Reproduce, without alteration, every line of the data; exclude the images.

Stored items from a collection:
•••••

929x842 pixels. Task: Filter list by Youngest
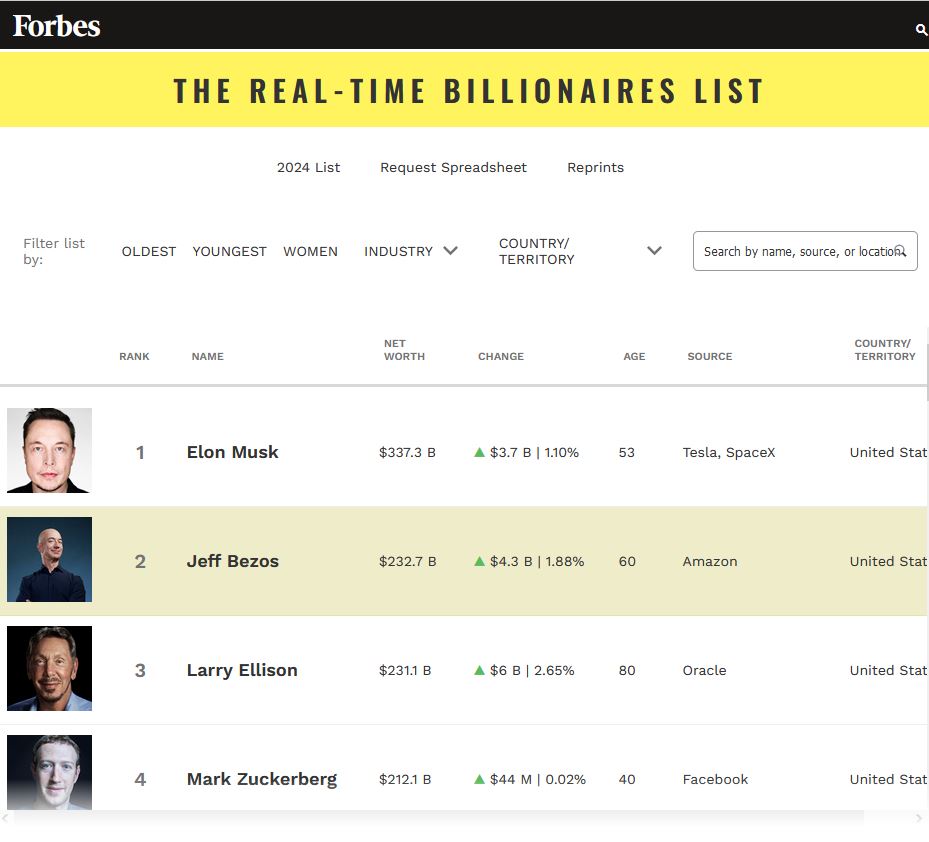(x=229, y=251)
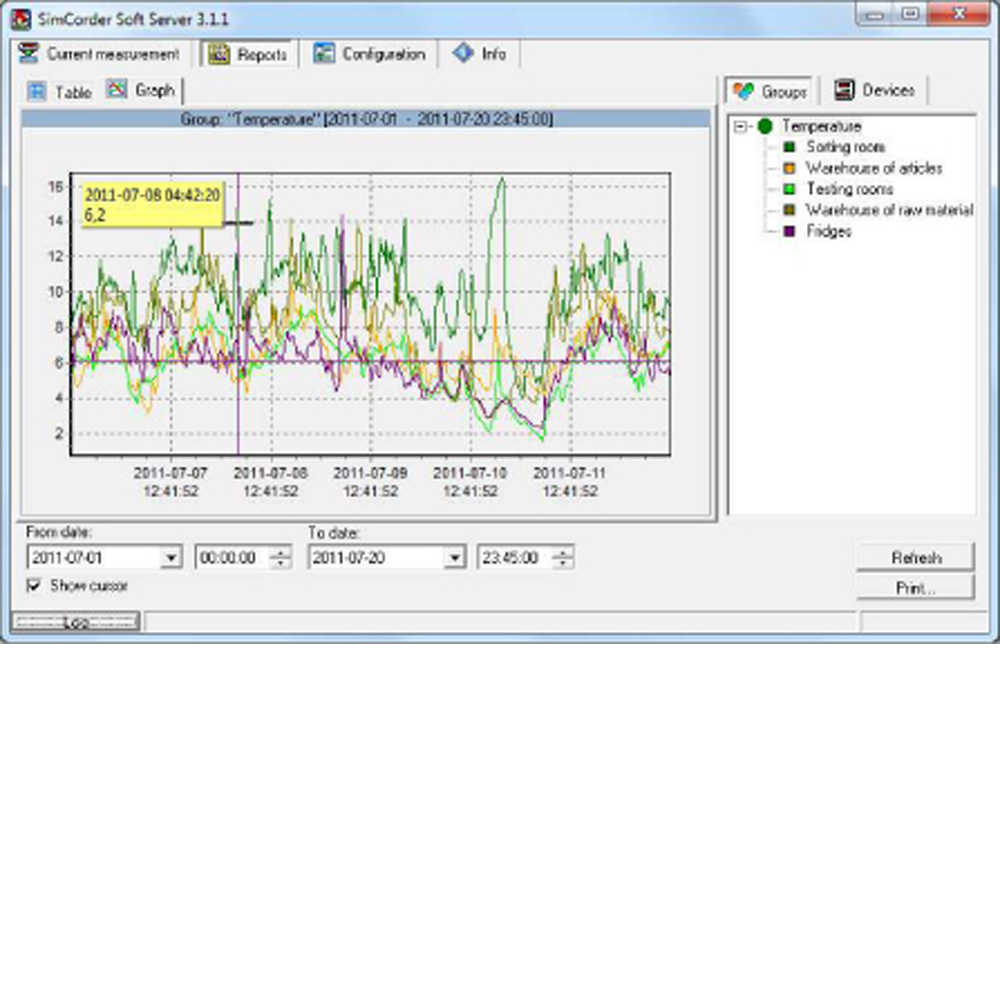Click the Reports tab icon
The image size is (1000, 1000).
219,55
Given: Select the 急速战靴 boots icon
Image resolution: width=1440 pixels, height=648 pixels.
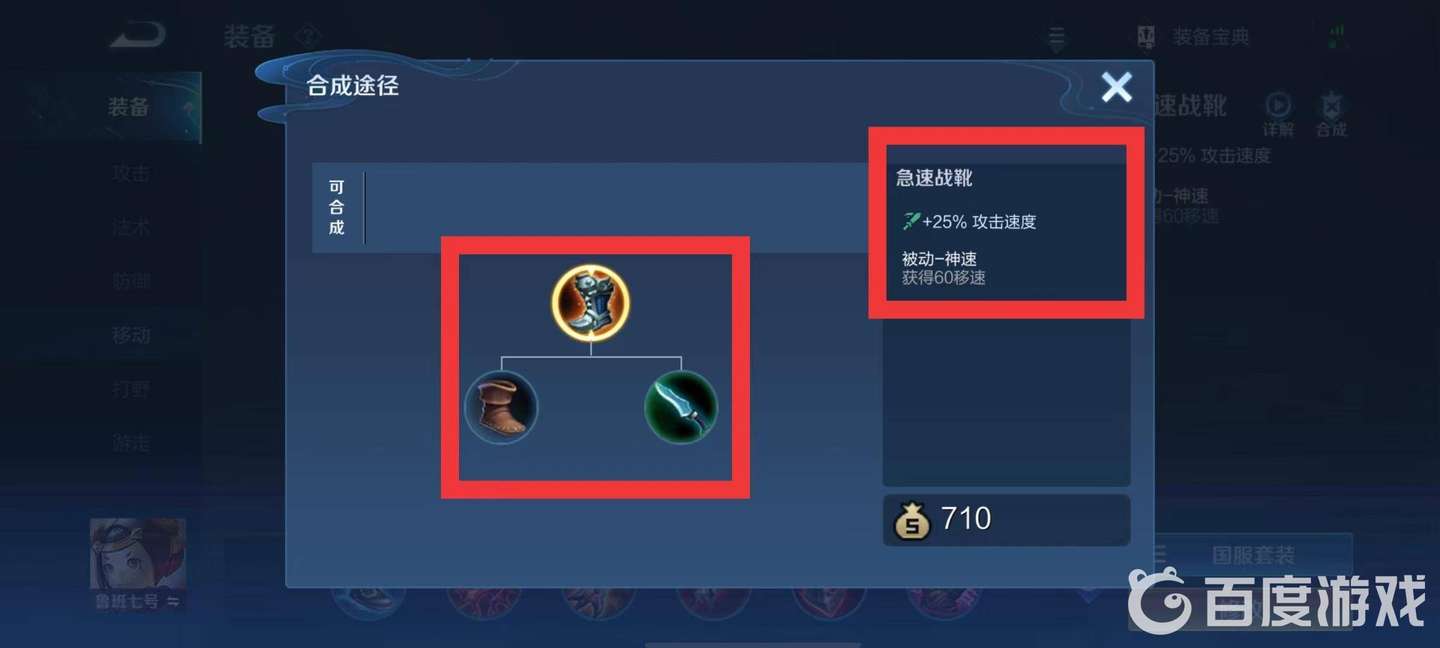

•••••

- **Solution**:
929x842 pixels. Task: Filter list by Youngest
(x=229, y=251)
Click the Reports tab icon
The image size is (1000, 1000).
219,55
Given: Select the 急速战靴 boots icon
Image resolution: width=1440 pixels, height=648 pixels.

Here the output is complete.